In these chapters we also see that leprosy spreads. Sin also spreads. It begins with a thought, then a desire, then an act. The results can be, and often are, devastating. Remember how David left his army when he should have been fighting? He then allowed his eyes to wander to his neighbor's wife. He lusted and then committed adultery. He lied, made Uriah drunk, and finally had him murdered.

Leprosy not only spread, but it defiled; and it isolated those who were lepers. Sin also defiles and isolates. It defiles the mind, the heart, the body and all that it touches. It isolates from family, friends, and ultimately, from God.
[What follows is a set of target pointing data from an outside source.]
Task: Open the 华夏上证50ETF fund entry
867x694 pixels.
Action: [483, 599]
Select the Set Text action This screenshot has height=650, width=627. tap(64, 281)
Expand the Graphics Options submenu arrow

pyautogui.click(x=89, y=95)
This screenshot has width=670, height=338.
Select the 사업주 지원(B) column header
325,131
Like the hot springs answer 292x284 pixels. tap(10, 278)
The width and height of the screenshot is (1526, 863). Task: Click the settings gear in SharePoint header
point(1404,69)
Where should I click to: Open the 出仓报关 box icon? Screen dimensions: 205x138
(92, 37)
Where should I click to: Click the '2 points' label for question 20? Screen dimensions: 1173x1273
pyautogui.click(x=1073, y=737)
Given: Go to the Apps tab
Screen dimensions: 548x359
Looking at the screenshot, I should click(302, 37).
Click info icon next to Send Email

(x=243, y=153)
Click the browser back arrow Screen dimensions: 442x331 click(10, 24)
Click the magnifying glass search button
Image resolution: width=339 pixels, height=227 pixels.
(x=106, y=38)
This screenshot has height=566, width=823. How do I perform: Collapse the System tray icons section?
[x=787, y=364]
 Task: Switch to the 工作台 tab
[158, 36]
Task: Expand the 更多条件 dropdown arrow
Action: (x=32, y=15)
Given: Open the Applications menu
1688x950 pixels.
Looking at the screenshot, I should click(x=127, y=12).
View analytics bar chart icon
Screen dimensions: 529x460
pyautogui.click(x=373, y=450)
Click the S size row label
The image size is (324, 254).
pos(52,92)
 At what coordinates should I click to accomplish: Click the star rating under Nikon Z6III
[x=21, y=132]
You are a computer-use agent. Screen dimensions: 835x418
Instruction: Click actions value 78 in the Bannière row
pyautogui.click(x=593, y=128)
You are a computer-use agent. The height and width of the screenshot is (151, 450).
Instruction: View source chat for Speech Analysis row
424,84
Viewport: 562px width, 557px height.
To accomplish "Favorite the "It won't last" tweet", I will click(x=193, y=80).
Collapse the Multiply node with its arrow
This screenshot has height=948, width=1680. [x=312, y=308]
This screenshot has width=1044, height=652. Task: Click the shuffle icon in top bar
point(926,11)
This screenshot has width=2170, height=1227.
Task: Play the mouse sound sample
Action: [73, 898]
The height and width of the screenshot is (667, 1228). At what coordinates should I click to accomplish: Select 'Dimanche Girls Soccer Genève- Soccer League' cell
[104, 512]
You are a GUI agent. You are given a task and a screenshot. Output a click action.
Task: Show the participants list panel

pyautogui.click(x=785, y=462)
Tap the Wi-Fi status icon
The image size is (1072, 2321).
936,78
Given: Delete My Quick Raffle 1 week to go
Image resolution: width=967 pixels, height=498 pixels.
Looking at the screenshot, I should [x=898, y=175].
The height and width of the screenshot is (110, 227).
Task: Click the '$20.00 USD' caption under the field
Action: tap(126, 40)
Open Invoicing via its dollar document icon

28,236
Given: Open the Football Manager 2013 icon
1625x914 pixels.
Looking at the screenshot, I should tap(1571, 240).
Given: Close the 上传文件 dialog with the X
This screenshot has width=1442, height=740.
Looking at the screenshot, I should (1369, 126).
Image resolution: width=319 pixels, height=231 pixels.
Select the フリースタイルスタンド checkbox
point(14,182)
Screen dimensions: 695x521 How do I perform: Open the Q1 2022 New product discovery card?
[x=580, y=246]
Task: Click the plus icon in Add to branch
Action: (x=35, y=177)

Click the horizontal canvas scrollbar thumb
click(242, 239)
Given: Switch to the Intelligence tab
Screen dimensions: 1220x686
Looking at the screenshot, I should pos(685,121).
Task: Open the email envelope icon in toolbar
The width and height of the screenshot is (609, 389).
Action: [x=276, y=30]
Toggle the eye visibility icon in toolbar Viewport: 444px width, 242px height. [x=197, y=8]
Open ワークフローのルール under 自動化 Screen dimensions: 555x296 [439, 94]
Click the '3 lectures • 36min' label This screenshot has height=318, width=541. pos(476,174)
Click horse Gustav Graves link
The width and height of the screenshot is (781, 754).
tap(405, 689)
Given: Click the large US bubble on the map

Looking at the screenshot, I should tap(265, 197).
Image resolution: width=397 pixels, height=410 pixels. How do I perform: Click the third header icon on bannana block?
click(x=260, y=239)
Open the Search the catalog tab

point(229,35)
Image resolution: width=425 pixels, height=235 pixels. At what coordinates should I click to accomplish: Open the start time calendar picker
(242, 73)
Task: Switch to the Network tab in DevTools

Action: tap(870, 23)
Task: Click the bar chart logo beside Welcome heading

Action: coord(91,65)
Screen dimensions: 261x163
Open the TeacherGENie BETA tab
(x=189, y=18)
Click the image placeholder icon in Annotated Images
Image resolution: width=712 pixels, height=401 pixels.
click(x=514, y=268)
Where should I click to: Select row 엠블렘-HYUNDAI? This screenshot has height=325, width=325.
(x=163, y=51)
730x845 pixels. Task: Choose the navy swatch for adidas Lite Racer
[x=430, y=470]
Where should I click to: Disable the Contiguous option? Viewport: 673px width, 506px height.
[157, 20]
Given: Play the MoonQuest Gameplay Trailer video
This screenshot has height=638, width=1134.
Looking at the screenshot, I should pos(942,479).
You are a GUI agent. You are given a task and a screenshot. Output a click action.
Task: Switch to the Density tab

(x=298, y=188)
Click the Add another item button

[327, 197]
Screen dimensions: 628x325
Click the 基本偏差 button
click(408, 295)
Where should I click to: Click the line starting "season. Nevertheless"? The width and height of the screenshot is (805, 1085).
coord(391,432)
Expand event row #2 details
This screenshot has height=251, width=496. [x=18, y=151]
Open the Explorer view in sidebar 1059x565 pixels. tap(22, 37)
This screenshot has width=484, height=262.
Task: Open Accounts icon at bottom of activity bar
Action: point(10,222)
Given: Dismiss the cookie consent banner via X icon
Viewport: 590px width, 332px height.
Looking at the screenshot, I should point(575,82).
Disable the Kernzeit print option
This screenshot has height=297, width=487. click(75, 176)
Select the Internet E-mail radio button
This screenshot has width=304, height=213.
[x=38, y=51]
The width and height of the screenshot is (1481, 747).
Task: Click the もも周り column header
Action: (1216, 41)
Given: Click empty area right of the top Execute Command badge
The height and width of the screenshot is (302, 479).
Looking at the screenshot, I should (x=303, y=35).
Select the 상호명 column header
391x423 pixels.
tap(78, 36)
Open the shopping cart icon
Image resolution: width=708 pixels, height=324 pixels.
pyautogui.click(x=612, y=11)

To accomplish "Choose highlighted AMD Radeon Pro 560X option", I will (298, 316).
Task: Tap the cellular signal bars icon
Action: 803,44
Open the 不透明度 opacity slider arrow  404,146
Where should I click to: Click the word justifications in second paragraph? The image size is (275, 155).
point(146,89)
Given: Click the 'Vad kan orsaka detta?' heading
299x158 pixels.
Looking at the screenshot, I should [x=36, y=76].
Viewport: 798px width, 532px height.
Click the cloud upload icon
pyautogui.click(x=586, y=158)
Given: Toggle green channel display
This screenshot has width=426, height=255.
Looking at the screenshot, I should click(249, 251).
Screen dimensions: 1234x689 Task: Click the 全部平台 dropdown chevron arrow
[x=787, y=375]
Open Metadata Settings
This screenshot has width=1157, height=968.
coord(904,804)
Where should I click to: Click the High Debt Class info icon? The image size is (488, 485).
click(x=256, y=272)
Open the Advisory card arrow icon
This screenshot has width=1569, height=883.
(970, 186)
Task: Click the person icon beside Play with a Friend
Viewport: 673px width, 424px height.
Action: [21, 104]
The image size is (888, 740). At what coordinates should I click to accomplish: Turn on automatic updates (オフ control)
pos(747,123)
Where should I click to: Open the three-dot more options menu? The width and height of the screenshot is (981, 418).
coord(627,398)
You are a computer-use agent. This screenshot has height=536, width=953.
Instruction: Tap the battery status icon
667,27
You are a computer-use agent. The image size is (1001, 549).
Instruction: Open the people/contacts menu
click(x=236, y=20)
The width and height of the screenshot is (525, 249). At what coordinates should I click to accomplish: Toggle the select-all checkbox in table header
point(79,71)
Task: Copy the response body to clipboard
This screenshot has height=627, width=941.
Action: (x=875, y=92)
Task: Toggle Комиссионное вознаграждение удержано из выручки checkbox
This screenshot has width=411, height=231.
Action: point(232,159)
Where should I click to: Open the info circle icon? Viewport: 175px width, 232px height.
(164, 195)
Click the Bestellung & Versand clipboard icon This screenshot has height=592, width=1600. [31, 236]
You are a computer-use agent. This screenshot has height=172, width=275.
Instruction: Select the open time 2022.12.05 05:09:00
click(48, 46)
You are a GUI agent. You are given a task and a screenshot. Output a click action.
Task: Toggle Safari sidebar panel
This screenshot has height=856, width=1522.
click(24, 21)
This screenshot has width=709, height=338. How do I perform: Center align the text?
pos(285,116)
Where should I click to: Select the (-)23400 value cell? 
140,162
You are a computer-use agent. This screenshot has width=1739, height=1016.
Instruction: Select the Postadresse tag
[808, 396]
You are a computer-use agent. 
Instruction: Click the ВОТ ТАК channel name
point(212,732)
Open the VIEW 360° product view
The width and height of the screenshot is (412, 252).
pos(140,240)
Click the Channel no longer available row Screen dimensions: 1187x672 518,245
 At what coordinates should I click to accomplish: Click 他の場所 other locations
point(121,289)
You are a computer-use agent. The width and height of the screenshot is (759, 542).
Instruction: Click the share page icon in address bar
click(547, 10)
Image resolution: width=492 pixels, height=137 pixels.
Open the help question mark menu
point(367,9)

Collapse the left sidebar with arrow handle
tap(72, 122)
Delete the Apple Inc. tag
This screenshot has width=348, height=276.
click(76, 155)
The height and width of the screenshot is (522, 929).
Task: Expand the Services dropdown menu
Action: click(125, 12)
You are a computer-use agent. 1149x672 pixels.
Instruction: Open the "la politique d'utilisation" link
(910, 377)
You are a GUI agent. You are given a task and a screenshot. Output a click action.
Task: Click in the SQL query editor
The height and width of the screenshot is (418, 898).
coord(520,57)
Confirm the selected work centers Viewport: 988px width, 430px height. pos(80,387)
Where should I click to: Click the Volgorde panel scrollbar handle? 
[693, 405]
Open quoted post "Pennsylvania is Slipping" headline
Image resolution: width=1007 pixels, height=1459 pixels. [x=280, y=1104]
Chapter 14 explains the ceremony for cleansing the leper, making it possible for him to go back to normal society. There are several comparisons between the sacrifice offered by the Priest for the cleansing of leprosy, and the supreme sacrifice, Jesus Christ, offered for sin. The blood comparison is probably the most significant. In the cleansing of leprosy there was no substitute for the blood of the sacrifice. In the cleansing from sin there is no substitute for the blood of Christ. Without His shed blood applied to the sinner's heart, there is no redemption. Because of His mercy, His goodness, and His love for mankind He gave His life's blood that all who, by faith, accept Him may have cleansing from the defilement of sin.